Date Published: January 28, 2019
Publisher: Public Library of Science
Author(s): Jollee S. T. Fung, Samuel Akech, Niranjan Kissoon, Matthew O. Wiens, Mike English, J. Mark Ansermino, Marleen Smits.
Sepsis is a life-threatening dysfunction of the immune system leading to multiorgan failure that is precipitated by infectious diseases and is a leading cause of death in children under 5 years of age. It is necessary to be able to identify a sick child at risk of developing sepsis at the earliest point of presentation to a healthcare facility so that appropriate care can be provided as soon as possible. Our study objective was to generate a list of consensus-driven predictor variables for the derivation of a prediction model that will be incorporated into a mobile device and operated by low-skilled healthcare workers at triage. By conducting a systematic literature review and examination of global guideline documents, a list of 72 initial candidate predictor variables was generated. A two-round modified Delphi process involving 26 experts from both resource-rich and resource-limited settings, who were also encouraged to suggest new variables, yielded a final list of 45 predictor variables after evaluating each variable based on three domains: predictive potential, measurement reliability, and level of training and resources required. The final list of predictor variables will be used to collect data and contribute to the derivation of a prediction model.
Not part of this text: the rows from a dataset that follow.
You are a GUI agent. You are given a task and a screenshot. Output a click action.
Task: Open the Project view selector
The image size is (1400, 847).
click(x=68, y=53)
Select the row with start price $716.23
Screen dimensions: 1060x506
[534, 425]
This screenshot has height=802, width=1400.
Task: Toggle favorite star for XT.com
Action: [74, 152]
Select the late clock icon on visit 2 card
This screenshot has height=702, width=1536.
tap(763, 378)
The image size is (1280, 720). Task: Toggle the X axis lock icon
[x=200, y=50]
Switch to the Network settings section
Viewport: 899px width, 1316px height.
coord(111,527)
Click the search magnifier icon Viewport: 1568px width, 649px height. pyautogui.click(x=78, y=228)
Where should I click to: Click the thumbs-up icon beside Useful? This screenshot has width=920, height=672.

Infectious diseases, primarily pneumonia, malaria, and diarrheal illnesses, constitute the major causes of post-neonatal deaths in children younger than 5 years of age . According to the Global Burden of Disease Study in 2016, among the 4.9 million deaths in children under 5 years of age, infectious diseases accounted at least 50% of these deaths.  The final common pathway to death from most infectious etiologies is sepsis which is defined as a dysregulated immune response leading to multiorgan dysfunction . A recent meta-analysis of population-based neonatal and pediatric sepsis epidemiology extrapolated approximately 3.0 million cases of neonatal sepsis and 1.2 million cases of pediatric sepsis annually, highlighting the immense burden of sepsis as an ultimate outcome of infectious diseases.  As most of these deaths occur in resource-limited countries, low socio-economic status and geographic barriers to healthcare facilities represent the major factors associated with mortality due to sepsis.  At the 2017 World Health Assembly, sepsis was recognized as a global health priority for the World Health Organization (WHO) [6–8]. An important aspect of the resolution is the promotion of research aimed at improving timely prediction, diagnosis, and treatment of sepsis.
Ethics approval was obtained from the Child and Women’s Research Ethics Board at the University of British Columbia (H17-01893). Voluntary completion of the questionnaire implied consent. The participants’ responses were received and analyzed anonymously.
The systematic review identified 72 potential predictors that were reduced to 45 using a modified two-round Delphi process. (Table 3) These predictors will be used to collect data in a large cohort of patients which will then be used to create the initial prediction model.
The modified Delphi process enabled the distillation of an initial list of 72 predictor variables, identified through a systematic review, for identification of a sick child under 5, to a final list of 45 predictor variables. This was achieved using feedback from 26 expert contributors with different backgrounds from around the world. The final list of candidate predictor variables will be used to derive a prediction model that may be used to triage sick children at the time of presentation.